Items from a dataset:
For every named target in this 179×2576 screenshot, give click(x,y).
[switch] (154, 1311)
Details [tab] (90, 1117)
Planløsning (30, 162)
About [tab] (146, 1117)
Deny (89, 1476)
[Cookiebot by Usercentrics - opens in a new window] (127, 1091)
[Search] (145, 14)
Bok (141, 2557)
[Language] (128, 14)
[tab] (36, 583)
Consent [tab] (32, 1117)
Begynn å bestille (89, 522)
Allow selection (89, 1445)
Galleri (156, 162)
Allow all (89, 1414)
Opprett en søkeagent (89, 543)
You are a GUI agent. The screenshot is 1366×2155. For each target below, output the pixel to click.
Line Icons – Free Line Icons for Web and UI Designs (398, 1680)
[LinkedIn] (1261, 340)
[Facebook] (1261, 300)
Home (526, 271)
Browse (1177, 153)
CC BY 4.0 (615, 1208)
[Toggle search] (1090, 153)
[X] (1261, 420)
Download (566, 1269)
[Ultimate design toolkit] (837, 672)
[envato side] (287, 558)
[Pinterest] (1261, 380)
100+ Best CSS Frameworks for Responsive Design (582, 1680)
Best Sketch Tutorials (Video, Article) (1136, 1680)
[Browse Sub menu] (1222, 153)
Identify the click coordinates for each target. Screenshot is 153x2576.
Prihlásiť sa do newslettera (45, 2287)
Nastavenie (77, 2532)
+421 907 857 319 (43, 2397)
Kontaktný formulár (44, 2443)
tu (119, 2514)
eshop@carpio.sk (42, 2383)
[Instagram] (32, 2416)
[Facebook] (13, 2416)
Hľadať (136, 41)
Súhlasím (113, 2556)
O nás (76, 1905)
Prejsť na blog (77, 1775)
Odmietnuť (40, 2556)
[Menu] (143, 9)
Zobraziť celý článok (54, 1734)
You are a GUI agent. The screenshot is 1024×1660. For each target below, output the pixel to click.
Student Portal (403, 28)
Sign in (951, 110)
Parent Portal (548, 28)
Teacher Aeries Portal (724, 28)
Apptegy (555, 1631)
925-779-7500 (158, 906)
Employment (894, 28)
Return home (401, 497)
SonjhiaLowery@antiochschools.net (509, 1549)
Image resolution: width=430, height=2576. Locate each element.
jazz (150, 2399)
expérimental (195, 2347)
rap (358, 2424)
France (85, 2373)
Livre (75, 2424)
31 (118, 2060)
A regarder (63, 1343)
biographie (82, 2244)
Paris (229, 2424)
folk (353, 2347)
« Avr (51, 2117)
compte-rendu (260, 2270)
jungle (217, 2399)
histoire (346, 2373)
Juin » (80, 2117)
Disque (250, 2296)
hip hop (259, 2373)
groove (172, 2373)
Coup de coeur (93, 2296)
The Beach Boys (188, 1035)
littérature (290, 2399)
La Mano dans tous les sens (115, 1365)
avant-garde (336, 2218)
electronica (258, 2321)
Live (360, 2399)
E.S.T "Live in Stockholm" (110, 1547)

### The task
An exact copy of every entry is what's needed, so retype them all.

### Reply to the task
For every named target in this 179×2576 screenshot, give click(x,y).
[switch] (154, 1311)
Details [tab] (90, 1117)
Planløsning (30, 162)
About [tab] (146, 1117)
Deny (89, 1476)
[Cookiebot by Usercentrics - opens in a new window] (127, 1091)
[Search] (145, 14)
Bok (141, 2557)
[Language] (128, 14)
[tab] (36, 583)
Consent [tab] (32, 1117)
Begynn å bestille (89, 522)
Allow selection (89, 1445)
Galleri (156, 162)
Allow all (89, 1414)
Opprett en søkeagent (89, 543)
You are a GUI agent. The screenshot is 1366×2155. For each target below, output the pixel to click.
Line Icons – Free Line Icons for Web and UI Designs (398, 1680)
[LinkedIn] (1261, 340)
[Facebook] (1261, 300)
Home (526, 271)
Browse (1177, 153)
CC BY 4.0 (615, 1208)
[Toggle search] (1090, 153)
[X] (1261, 420)
Download (566, 1269)
[Ultimate design toolkit] (837, 672)
[envato side] (287, 558)
[Pinterest] (1261, 380)
100+ Best CSS Frameworks for Responsive Design (582, 1680)
Best Sketch Tutorials (Video, Article) (1136, 1680)
[Browse Sub menu] (1222, 153)
Identify the click coordinates for each target. Screenshot is 153x2576.
Prihlásiť sa do newslettera (45, 2287)
Nastavenie (77, 2532)
+421 907 857 319 (43, 2397)
Kontaktný formulár (44, 2443)
tu (119, 2514)
eshop@carpio.sk (42, 2383)
[Instagram] (32, 2416)
[Facebook] (13, 2416)
Hľadať (136, 41)
Súhlasím (113, 2556)
O nás (76, 1905)
Prejsť na blog (77, 1775)
Odmietnuť (40, 2556)
[Menu] (143, 9)
Zobraziť celý článok (54, 1734)
You are a GUI agent. The screenshot is 1024×1660. For each target below, output the pixel to click.
Student Portal (403, 28)
Sign in (951, 110)
Parent Portal (548, 28)
Teacher Aeries Portal (724, 28)
Apptegy (555, 1631)
925-779-7500 (158, 906)
Employment (894, 28)
Return home (401, 497)
SonjhiaLowery@antiochschools.net (509, 1549)
Image resolution: width=430, height=2576. Locate each element.
jazz (150, 2399)
expérimental (195, 2347)
rap (358, 2424)
France (85, 2373)
Livre (75, 2424)
31 (118, 2060)
A regarder (63, 1343)
biographie (82, 2244)
Paris (229, 2424)
folk (353, 2347)
« Avr (51, 2117)
compte-rendu (260, 2270)
jungle (217, 2399)
histoire (346, 2373)
Juin » (80, 2117)
Disque (250, 2296)
hip hop (259, 2373)
groove (172, 2373)
Coup de coeur (93, 2296)
The Beach Boys (188, 1035)
littérature (290, 2399)
La Mano dans tous les sens (115, 1365)
avant-garde (336, 2218)
electronica (258, 2321)
Live (360, 2399)
E.S.T "Live in Stockholm" (110, 1547)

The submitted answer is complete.